Embracing climate disclosure; avoiding the scenarios trap
Nigel Topping, CEO
Forward-looking businesses and investors recognize that climate change represents both financial risks and opportunities. It’s these risks and opportunities that the Financial Stability Board’s Task Force on Climate-related Financial Disclosures (TCFD) is aiming to help organizations address with its final recommendations report.
In its report, the TCFD recommends organizations disclose their governance around climate risks and opportunities, as well as detailing the actual and potential impacts of those risks and opportunities on their business, strategy and financial planning. Critically, this disclosure should take into account the global efforts to limit the average temperature rise to below 2 degrees Celsius.
The challenge for companies is to make smart decisions in the face of uncertainty around how and when that change will materialize. For example, predicting which technologies will win out, when new policies will take effect, and how these could impact investments, is no easy task.
‘Scenarios planning’ was designed for just such uncertainty and is a well-established method for developing strategic plans that are adaptable and robust in the face of radical change. There are challenges with this approach; as the TCFD notes, the use of scenario analysis for assessing the potential business implications of climate-related risks and opportunities is still relatively recent.
However, perhaps the greatest risk in using scenarios planning is the tendency for one widely used scenario to become normative. This can limit thinking to just one prescribed vision of the future, instead of a range of potential outcomes.
Making unfounded assumptions around a normative scenario can provide little more than a safety blanket, enabling boards to make the same old decisions instead of preparing for the future and making the right investments.
This is dangerous both systemically and for individual organizations. Businesses and investors could prove underprepared to manage risks and maximise opportunities; while a lack of investment could slowdown the global efforts to transition to the low-carbon economy.

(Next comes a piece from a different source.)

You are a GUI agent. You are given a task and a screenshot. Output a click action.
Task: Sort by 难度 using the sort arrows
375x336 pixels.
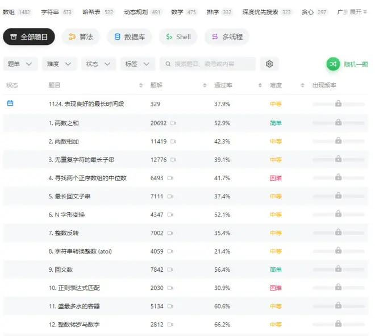coord(303,85)
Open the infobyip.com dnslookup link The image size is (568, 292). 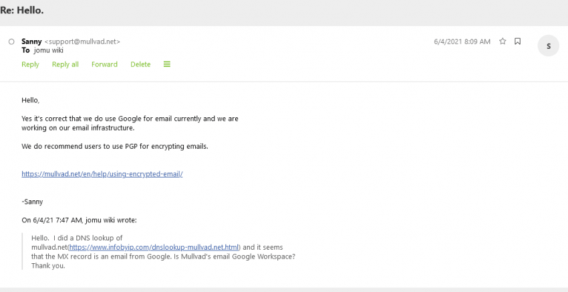point(154,247)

Overestimating the CCS rollout
One clear example of scenarios creating distorting assumptions is with carbon capture and storage (CCS).
In the Energy Transitions Commission’s (ETC) report Better Energy, Better Prosperity, the ‘third-party medium carbon sequestration scenario for future fossil fuels use’ assumes that some 7-8 GtCO2 per annum (pa) needs to be captured and sequestered by 2040 to meet the 2 degree objective.
The Intergovernmental Panel on Climate Change agrees that reaching a 2 degree goal requires widespread deployment of CCS. But this level of deployment is at risk of being wildly unachievable.
Scaling up CCS to 7-8 GtCO2pa would require building around 2.2 new plants per week during 2020-2040, according to the ETC. CCS projects currently in operation or under construction puts capacity at roughly 40 MtaCO2, and while there is a strong pipeline for new capacity, the idea that we can hit these targets without drastic action seems to be dangerously optimistic.
The IEA’s report Tracking Clean Energy Progress: 2017 shows that progress in achieving the scale of CCS required for a 2 degree scenario (2DS) on ‘not on track’.
“Average storage must accelerate to reach over 400 MtCO2 (4 GtCO2) annually to be on track to meet the 2DS in 2025,” according to the report. “The total potential annual capture rate of existing projects is over 30 MtCO2, but given its current proven rate of 9.3 MtCO2, storage is falling short of meeting the 2DS.”
As research from Greenpeace notes, the IEA forecasts make “generous assumptions about technological success in CCS.”
This may be a risky assumption as progress to date on the technology has been described by the Financial Times as “woeful”, and today several governments and companies are pulling back from CCS projects, Greenpeace added.
Greenpeace also notes that assumptions among the oil and gas majors, such as Shell and Total, are overly optimistic on a CCS breakthrough; though Statoil has a “healthier degree of scepticism about CCS, based on performance to date”.
“The scale of the challenge must not be underestimated,” the Global CCS Institute said. “The current level of CO2 capture capacity is dwarfed by the amount of CCS deployment required over the next 25 years under the IEA’s 2°C scenario (2DS).”
Alternative scenarios
Key uncertainties such as this must be navigated collectively because the consequences of making unachieveable assumptions, and then investing on those assumptions, could be hugely damaging to the efforts to tackle climate change, as well as returns on investment.
A set of alternative scenarios needs to be used to allow for stress testing the impact of assumptions on technological development and other outcomes. With the example of CCS, both a low and high CCS prediction should be considered for investment decisions. If oil and gas firms are investing based on a high CCS assumption, such as 8 GtCO2pa, then investors have the right to ask what they are doing to research and develop these technologies and what they base their confidence on.
And of course, these risks are not limited to the field of CCS. Other assumptions around the low-carbon transition, such as the rate of transport electrification and demand destruction for fossil fuels, also pose major risks for investors.
As Carbon Tracker points out, the management teams at many fossil fuel companies can be overly focused on demand and price scenarios that assume business as usual. Because of this, there may be a risk assessment ‘gap’ between their view of the future and a view that would result from action on climate change, technology developments and economic assumptions.